Introductory slides from the June 4, 2015 Steering Committee/EAP meeting (requires log-in).
Our goal is to understand the genetic basis of racial/ethnic differences in response to asthma therapies among children. Albuterol is the most commonly prescribed asthma medication in the world and is the mainstay of acute asthma management across all racial/ethnic groups. We have demonstrated that there are striking differences in the therapeutic response to albuterol between racial/ethnic groups: Puerto Rican and African American children with asthma are significantly less responsive to albuterol than Mexican children. Likewise, Puerto Rican and African American children suffer the greatest asthma morbidity, while Mexicans experience the lowest. These findings suggest that poor albuterol response contributes to disparities in asthma morbidity. Racial/ethnic differences in albuterol response are partially explained by genetic differences. We hypothesize that rare genetic variants contribute to racial/ethnic differences in albuterol response. We will use whole genome sequencing data to determine the genetic basis of differential drug response in minority children with asthma.

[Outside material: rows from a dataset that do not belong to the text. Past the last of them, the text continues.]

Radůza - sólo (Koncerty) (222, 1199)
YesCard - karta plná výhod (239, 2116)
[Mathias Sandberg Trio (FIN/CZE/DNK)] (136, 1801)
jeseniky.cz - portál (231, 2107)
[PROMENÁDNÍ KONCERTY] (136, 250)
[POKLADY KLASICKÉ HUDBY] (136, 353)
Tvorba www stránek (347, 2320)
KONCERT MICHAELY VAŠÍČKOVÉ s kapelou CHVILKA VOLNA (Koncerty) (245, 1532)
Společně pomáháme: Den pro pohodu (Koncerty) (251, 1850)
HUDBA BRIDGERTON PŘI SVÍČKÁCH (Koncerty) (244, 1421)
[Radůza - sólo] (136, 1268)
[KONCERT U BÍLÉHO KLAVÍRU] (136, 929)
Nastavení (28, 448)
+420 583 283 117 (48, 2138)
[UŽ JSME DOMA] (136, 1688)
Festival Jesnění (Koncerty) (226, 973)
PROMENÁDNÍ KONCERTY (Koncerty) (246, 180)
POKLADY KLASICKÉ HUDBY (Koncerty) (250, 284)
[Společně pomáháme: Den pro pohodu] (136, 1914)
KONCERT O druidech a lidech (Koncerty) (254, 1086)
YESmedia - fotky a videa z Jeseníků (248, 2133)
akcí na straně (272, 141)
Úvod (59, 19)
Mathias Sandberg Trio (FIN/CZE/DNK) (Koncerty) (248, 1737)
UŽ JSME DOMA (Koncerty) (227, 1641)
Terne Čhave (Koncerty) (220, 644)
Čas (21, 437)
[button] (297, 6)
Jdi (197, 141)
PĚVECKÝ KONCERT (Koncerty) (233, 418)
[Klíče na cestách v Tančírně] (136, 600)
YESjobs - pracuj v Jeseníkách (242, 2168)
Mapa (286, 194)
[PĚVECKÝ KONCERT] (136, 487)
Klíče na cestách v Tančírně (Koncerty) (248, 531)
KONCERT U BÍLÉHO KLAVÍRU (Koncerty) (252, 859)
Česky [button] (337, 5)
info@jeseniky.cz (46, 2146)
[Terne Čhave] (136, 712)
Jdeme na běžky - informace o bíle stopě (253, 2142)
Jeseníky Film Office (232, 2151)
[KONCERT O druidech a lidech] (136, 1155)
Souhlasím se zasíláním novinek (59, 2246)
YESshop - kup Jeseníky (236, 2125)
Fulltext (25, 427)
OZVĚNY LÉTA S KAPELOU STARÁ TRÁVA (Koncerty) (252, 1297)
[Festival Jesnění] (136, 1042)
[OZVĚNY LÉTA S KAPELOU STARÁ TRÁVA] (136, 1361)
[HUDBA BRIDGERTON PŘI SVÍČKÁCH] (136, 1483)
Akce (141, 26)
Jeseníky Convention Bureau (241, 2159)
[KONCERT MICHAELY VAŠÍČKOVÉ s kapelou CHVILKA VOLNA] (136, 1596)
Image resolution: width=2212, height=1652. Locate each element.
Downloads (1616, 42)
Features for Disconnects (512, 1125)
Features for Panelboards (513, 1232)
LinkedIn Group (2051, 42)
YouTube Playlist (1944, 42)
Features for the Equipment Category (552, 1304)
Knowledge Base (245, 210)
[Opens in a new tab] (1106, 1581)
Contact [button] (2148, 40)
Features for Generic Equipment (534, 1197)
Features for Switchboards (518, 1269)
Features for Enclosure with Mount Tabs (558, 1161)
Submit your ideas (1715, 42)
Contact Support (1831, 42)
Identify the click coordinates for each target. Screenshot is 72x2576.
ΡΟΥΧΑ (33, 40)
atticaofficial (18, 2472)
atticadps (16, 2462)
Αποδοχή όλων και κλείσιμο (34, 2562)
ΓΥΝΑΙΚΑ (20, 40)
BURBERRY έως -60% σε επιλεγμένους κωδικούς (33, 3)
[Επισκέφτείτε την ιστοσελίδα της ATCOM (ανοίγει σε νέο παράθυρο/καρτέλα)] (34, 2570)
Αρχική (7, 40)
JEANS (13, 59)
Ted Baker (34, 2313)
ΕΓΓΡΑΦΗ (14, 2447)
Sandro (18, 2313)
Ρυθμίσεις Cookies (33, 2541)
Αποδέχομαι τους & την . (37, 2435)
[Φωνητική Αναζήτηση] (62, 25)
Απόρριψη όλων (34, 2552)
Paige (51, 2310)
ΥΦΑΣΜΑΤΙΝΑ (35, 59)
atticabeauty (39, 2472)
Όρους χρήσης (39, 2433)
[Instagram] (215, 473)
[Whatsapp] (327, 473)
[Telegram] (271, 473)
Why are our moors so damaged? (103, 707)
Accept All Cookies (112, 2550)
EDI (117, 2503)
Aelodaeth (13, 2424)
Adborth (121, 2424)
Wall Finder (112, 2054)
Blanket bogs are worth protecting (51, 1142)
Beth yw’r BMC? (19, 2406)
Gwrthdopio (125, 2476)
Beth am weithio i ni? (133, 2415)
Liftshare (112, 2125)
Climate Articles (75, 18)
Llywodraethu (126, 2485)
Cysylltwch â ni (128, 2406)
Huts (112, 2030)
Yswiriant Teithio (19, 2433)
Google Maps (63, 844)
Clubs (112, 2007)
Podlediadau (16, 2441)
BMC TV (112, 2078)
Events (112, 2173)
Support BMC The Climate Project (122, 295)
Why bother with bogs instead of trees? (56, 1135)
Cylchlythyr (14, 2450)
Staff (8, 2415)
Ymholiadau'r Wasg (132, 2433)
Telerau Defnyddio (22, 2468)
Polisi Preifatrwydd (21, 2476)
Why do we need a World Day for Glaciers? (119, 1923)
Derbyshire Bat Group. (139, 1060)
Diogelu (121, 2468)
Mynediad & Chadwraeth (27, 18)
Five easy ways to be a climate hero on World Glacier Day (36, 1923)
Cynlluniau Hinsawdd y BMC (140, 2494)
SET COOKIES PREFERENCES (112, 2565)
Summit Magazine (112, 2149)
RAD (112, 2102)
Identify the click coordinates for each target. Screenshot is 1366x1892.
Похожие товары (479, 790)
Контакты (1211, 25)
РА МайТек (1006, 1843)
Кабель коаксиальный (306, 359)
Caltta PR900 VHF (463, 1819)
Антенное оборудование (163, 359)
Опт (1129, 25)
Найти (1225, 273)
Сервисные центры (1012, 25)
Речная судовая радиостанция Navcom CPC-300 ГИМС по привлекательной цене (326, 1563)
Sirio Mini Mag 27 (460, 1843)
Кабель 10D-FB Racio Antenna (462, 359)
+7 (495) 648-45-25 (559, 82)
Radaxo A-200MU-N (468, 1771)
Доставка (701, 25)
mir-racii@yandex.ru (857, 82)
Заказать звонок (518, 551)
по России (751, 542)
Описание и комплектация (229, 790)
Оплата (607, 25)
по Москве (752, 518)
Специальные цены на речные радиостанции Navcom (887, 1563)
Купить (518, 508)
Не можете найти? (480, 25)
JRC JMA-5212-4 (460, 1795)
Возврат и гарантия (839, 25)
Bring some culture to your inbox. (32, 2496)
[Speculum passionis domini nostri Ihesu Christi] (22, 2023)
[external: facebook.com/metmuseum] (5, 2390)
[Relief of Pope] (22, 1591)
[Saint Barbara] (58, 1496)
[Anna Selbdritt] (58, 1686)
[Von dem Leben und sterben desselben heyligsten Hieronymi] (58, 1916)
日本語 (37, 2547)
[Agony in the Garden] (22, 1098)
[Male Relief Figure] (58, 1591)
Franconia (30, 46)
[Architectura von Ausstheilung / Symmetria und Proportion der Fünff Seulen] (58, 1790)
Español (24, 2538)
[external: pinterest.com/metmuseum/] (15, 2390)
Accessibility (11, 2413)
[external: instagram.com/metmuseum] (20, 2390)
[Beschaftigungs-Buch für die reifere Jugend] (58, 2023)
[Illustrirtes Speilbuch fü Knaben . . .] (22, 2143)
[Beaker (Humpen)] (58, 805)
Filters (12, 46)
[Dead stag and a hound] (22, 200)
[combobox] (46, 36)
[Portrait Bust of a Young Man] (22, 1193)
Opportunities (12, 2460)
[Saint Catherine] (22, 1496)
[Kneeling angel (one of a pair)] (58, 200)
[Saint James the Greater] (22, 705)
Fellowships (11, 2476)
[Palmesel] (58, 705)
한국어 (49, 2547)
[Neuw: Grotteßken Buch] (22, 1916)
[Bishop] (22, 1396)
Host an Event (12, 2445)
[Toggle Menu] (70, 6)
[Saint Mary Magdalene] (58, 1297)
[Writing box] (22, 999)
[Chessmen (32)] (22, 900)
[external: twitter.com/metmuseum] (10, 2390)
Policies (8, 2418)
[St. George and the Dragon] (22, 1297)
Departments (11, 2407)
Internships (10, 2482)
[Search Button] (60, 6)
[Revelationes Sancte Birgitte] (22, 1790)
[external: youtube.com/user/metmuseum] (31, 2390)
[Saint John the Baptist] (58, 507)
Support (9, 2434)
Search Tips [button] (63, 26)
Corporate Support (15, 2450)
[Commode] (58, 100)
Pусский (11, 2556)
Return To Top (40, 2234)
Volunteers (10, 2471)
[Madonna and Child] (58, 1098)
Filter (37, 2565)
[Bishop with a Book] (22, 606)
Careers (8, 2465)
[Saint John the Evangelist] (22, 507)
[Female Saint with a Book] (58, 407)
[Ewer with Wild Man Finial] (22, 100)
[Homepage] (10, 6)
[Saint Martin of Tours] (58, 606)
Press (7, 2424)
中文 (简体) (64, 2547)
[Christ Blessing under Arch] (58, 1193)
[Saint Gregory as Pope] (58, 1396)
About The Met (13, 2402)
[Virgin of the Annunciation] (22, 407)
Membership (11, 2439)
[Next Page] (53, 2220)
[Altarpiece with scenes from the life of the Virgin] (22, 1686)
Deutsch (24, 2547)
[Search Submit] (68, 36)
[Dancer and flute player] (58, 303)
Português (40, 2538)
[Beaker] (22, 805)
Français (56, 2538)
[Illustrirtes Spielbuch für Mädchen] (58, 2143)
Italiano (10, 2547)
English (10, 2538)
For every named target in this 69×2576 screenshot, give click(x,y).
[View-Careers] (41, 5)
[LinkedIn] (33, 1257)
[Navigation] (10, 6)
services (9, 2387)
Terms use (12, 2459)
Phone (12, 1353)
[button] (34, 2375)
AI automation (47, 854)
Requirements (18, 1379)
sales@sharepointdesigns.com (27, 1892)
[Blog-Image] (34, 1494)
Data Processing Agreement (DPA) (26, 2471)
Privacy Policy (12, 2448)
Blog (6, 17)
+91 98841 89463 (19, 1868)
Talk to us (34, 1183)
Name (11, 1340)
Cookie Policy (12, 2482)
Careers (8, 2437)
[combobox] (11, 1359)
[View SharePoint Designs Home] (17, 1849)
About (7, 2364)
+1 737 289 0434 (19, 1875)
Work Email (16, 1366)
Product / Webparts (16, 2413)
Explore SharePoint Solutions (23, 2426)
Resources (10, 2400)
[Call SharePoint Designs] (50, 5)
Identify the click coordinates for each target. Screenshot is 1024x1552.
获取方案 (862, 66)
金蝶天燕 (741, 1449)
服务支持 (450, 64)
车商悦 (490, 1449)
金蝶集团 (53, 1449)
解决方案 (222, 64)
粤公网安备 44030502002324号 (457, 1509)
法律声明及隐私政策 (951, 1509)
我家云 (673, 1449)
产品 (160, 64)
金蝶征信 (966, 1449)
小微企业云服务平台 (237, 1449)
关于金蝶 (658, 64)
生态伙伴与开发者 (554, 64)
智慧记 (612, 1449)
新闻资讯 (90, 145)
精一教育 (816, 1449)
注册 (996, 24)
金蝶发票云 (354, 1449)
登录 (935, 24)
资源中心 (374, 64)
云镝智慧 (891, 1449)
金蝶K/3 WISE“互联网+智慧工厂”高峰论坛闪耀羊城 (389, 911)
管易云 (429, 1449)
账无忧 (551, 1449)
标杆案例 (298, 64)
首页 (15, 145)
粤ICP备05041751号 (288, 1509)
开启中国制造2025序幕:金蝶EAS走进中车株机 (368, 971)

We have recruited the largest gene-environment study of asthma among ethnically diverse children in the US (n>10,000). Our study population for the current WGS proposal was created by combining 1,500 children from two independent but parallel studies of asthma: the Genes-Environment & Admixture in Latino Americans Study (GALA II) and the Study of African Americans, Asthma, Genes and Environments (SAGE). The criterion for asthma case status was identical in both studies (physician diagnosed asthma or subject is currently taking asthma medication). For GALA II and SAGE, we have detailed measures of geocoded air pollution, tobacco exposure, and other environmental exposures, including socioeconomic status; these exposures were measured identically in both studies.